Seamless Networking for Container Orchestration Engines

There are a few Container Orchestration Engines available, such as Kubernetes, OpenShift, DC/OS, Nomad or Swarm, to name a few. On occasion, the optimal solution to deploy your apps requieres picking not one of those, but two or more. Each have their strenghts, and are targetted toward a specific kind of load. For instance, Kubernetes is specially prepared to deploy microservices very dynamically. However, in such a dynamic environment it is hard to handle a persistent database, task which is better handled by system such as DC/OS.

At BBVA Labs we wondered what would be the best way to make several of these COEs work together, reusing common elements and allowing each to shine in what they do best. We’ve researched how to easily and independently deploy different COEs, allowing communication between them as soon as they are deployed out-of-the-box.

Our goal is to allow multiple COEs to coexist independently, in such a fashion that they can be independently dimensioned and be scaled according to our needs.

In order to provide network connectivity, we’ve chosen to rely on standard routing protocols. Any of the software products that implement them can be replaced by others, as long as they implement the aforementioned protocols. That way we ensure interoperability, without regard to manufacturer of either hardware or software.

Introduction

When we deploy any solution to orchestrate containers (COE), each and every one of them will provide its own strategy to provide storage, security and network connectivity. When we need to extend the generic solutions provided by these COEs, most of them allow integration with third party products via somewhat standardized interfaces. For instance, in the networking realm we have Calico, Flannel and Weave, that leverage the standard CNI (Container Network Interface) plugin architecture, and for storage, GlusterFS, Ceph and Cinder implement the storage class API.

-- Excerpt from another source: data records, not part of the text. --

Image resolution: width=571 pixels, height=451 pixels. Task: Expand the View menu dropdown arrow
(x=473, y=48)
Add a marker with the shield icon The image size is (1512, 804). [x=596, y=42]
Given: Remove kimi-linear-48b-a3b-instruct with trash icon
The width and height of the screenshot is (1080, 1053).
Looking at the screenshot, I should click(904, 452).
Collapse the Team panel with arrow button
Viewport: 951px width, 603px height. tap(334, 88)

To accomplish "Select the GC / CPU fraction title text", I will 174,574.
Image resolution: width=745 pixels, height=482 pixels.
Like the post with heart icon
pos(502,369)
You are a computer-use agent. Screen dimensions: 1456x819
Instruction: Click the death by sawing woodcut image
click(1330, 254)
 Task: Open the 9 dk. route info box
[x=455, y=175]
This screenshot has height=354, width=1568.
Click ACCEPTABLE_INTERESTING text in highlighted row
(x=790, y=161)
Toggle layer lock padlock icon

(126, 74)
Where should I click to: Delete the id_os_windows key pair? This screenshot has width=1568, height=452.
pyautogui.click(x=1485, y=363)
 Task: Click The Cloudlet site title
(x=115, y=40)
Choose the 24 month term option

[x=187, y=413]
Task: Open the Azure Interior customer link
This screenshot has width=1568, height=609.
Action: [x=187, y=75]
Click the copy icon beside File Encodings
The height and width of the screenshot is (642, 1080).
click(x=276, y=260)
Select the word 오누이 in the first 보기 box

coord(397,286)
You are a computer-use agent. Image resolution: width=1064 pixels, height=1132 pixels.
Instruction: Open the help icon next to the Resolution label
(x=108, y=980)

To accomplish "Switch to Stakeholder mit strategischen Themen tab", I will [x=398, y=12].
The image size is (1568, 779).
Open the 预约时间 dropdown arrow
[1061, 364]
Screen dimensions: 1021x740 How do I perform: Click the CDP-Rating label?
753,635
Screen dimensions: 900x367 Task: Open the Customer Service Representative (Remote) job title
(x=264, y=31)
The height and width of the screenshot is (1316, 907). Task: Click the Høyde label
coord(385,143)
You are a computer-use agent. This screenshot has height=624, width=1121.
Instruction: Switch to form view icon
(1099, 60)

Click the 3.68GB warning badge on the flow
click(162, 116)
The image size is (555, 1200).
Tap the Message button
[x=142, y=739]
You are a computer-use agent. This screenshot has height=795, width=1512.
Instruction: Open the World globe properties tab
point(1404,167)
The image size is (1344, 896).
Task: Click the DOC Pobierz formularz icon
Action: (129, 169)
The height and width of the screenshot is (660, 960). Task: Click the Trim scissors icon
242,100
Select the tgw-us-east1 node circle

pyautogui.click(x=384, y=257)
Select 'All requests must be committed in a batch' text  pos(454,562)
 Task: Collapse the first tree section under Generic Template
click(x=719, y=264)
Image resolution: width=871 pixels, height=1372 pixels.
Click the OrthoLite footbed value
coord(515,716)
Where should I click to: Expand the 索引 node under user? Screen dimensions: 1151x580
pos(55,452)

The goal of this experiment is thus to validate a common networking communications architecture between COEs that is both simple and based upon standard networking mechanisms. All while using the default deployment procedures and components of each COE. That way we allow each COE to evolve independently, as well as the lifecycles of the services deployed on them.

Furthermore, we want seamless connectivity between services deployed in different COEs, allowing the external service publishing mechanisms to be consumed from networks outside the COE where the service is deployed (public or external networks). That way, an app based on microservices could deploy each of its components within the COE that is better suited for it.

Architecture

On operation, COEs can generate new networks as often as they spawn containers, concordingly with the ephemeral nature of the cointainerized apps. In order to allow communication between services hosted on different COEs several approaches come to mind:

  1. Deal with each COE deployment independently, and allow the published services on each COE to be accessible frowm anywhere. This method is commonly employed by public cloud providers, such as AWS or Google, because it is easy to publish services thanks to the integration with the providers’ Load Balancer services (AWS Elastic Load Balancer or Google Cloud Load Balancer). We must ensure that our COE can be integrated with any of the aforementioned balancers, or alternatively that the COE has its own load balancer service that can be exposed (via a public IP address). In the latter case, we are also responsible of the scalability of the load balancer service.
  2. Use a common network solution or a Software Defined Networking (SDN) that allows to interconnect the realms of each COE. The drawback of this approach is that the SDN product must be able to integrate specifically with each COE. If we ever need to add another COE to the mix that is not supported by the SDN we chose, we’ll face a grave problem: the network solution will block its adoption.
  3. Leverage traditional network routing, and enable any network that can be generated within a COE to be accessible from a different COE automatically. This method should allow any two services deployed in different COEs to be able to communicate.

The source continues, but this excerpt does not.